Certo è che Enea prega e onora, sempre. Ogni sbarco dei Troiani è celebrato da un sacrificio, così come ogni loro partenza: si tratta della tradizione greca degli ἐπιβατήρια (sott. ἱερά) (epibatḕria [sott. hierá]) e degli άποβατήρια (apobatḕria), i riti di benvenuto e poi di addio, come già nell’Anabasi di Senofonte. Più in generale, ogni gesto dell’eroe è ispirato al rispetto scrupoloso dei riti previsti con una premura che farà di lui, come si vedrà, il pius per eccellenza.
Talvolta, le preghiere di Enea strappano al lettore un sorriso amaro – come quando, nel I libro (v. 100), supplica gli dèi di far cessare la tempesta che sta condannando la sua nave al naufragio, e in tutta risposta un’onda ancora più grande si abbatte su di lui. Ma, quasi sempre, le sue suppliche sanno di disperazione, poiché già sa che non verranno esaudite. Perché non c’è nessuno che possa esaudirle: “per i vinti la sola salvezza è non sperare salvezza” (Aen., II, 354).
Ma quindi perché Enea continua a pregare, se l’uomo è una creatura in balia di un Fato che nemmeno gli dèi possono piegare? Perché si affaccenda tanto a sacrificare buoi e capre e a erigere pesanti altari lungo il suo viaggio, quando sa già che non serve a nulla?
Enea prega e onora poiché anche questo – soprattutto questo – fa parte del resistere.

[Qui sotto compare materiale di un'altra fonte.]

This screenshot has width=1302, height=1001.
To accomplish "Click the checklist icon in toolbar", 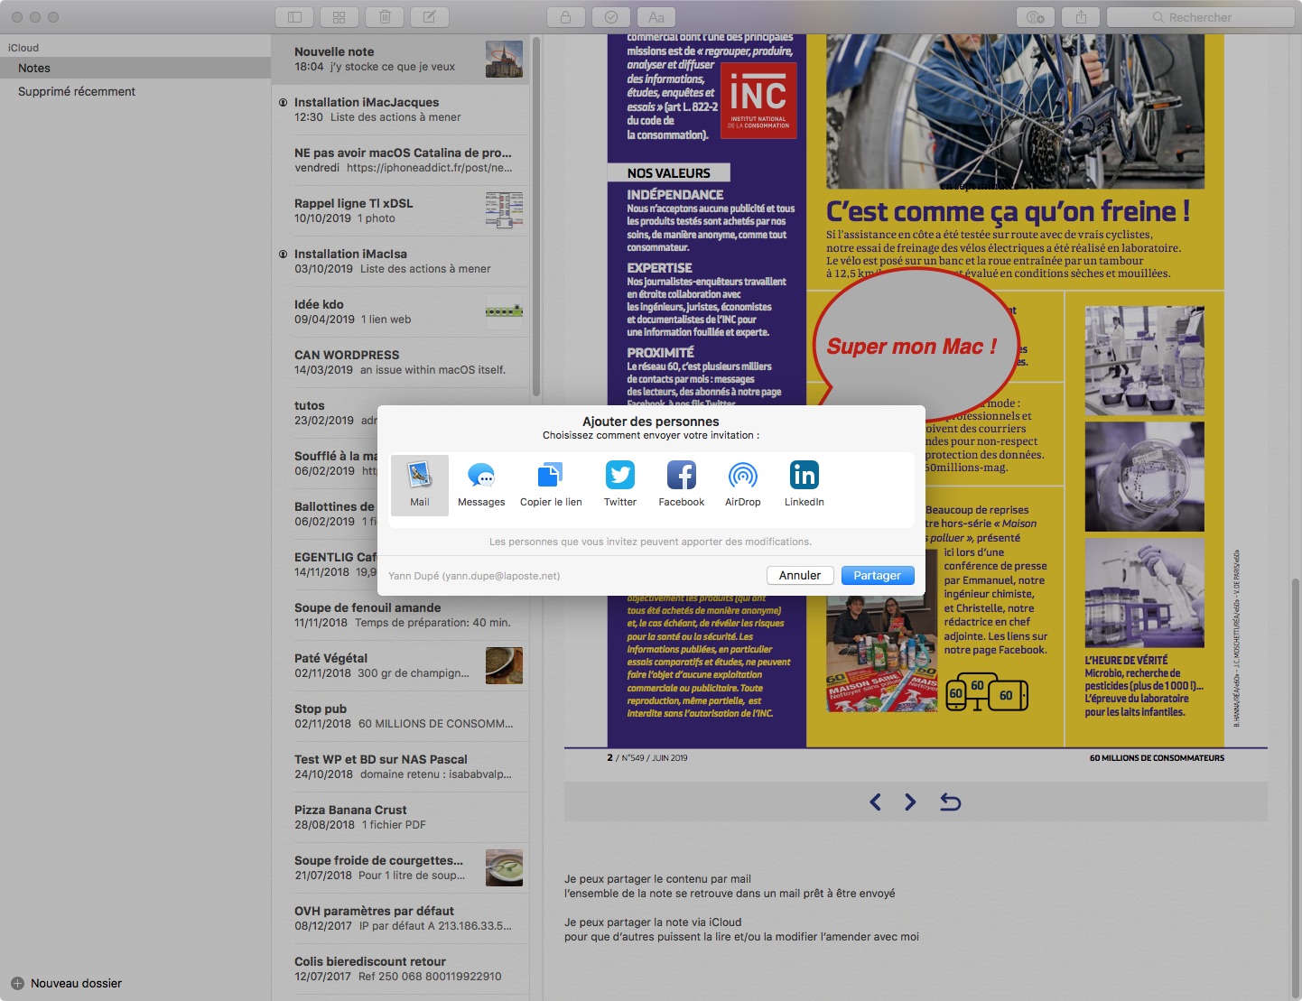I will pos(611,17).
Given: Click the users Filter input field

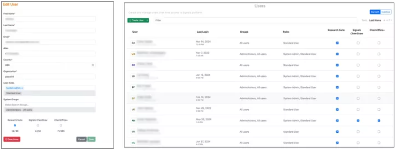Looking at the screenshot, I should point(255,20).
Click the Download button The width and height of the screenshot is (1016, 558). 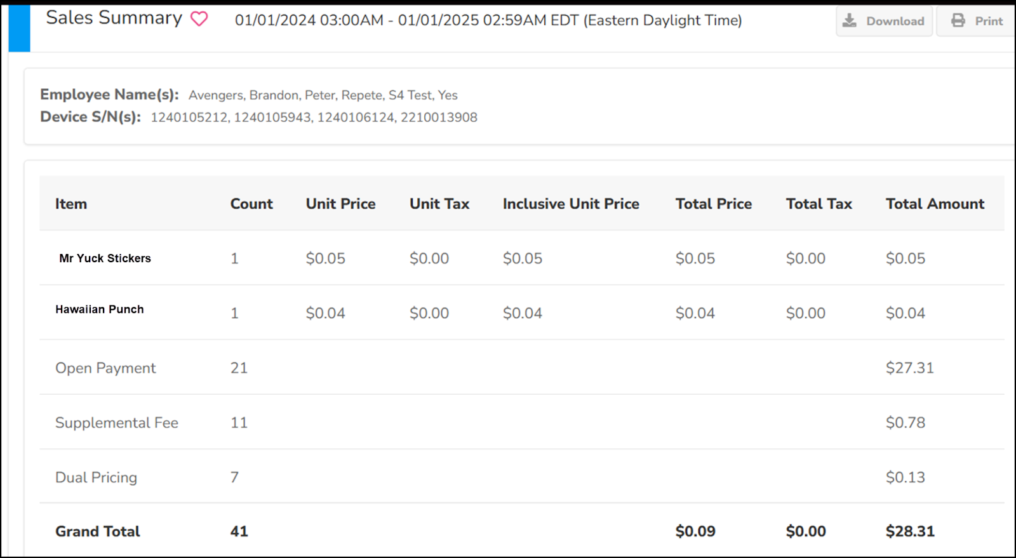click(884, 21)
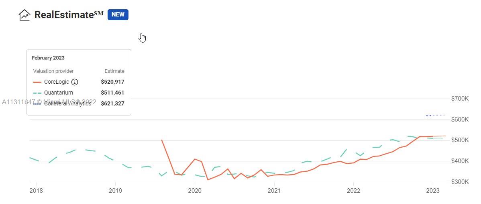The width and height of the screenshot is (481, 204).
Task: Click the CoreLogic estimate $520,917
Action: coord(112,82)
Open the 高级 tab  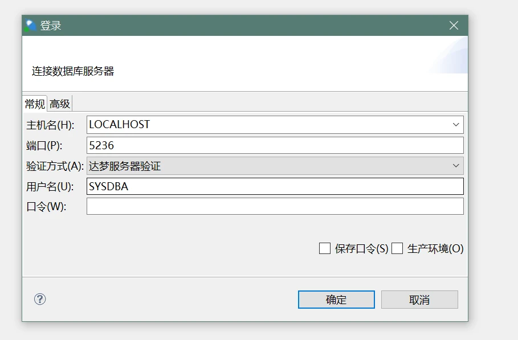point(60,104)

La fede negli dèi è l’unico strumento che il Fato ha concesso agli uomini, che sempre hanno bisogno di sperare per continuare a vivere. Difficile per noi, educati al dogmatismo cristiano che stabilisce cosa sia vero e cosa sia falso, comprendere appieno la religione antica, in cui tutto era divino. E dunque, tutto era vero. Il culto classico non prevedeva riti formali paragonabili alla nostra liturgia. “Fare” equivaleva già a “credere”. Era una spiritualità pragmatica che si esprimeva non nella coscienza del singolo, bensì nei suoi gesti concreti. Ciò che più vale è che Enea nell’Eneide non smette mai di “fare” – per dimostrare concretamente che, comunque vada, non smette di “credere”.
Il rito era quindi mera ostentazione di fede, un’esibizione a uso e consumo del pubblico? No, Enea ha bisogno di dimostrare che crede innanzitutto a sé stesso. Questo vuole il Fato. Impone che l’uomo speri anche sul bordo dell’incendio. E che, quando tutto brucia, speri ancora di più.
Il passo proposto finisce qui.